Wałęsisms, also known in Poland as wałęsaliki, wałęsalia, are expressions uttered by or ascribed to Lech Wałęsa, the first President of post-Communist Poland. Before that he was an ordinary electrician, who became the leader of the Solidarity movement, which destroyed the Communist rule in Poland. Many of wałęsisms had become a well-established part of Polish culture.

==Notable utterances==
- "są plusy dodatnie i plusy ujemne" - "There are positive pluses and negative pluses" In fact, he said "Plusy Unii Europejskiej mają plusy i minusy" ("Pluses of the European Union have both pluses and minuses").
- "jestem za, a nawet przeciw" - "I am for, and even against"
- "Nie chcem, ale muszem!" - the humor lies in the ambivalence of the phrase: it can be understood as "I do not simply want to, but I have to!", but also "I don't want to, but I have to!"
- "Dobrze się stało, że źle się stało" - "It was good that it was bad".

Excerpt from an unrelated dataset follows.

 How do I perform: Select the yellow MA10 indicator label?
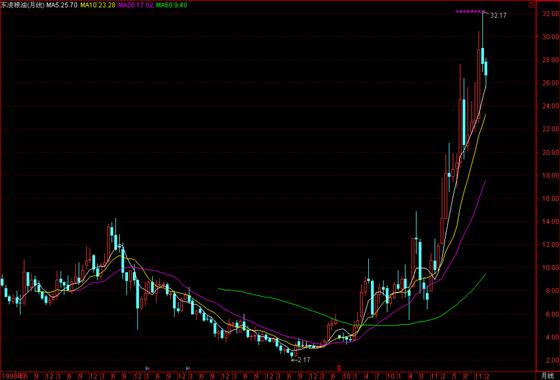click(98, 5)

Several of his expressions topped the popular poll "Silver Lips: 1992, 1st place: "Nie chcem być prezydentem, ale muszem", "Zdrowie wasze w gardła nasze"; 1993: 3rd place: "Nie można mieć pretensji do Słońca, że się kręci wokół Ziemi"; 1996, 2nd place: "Ja już nie szukam pieniędzy za książki, bo te całkowicie udupiłem w sprawach społecznych..."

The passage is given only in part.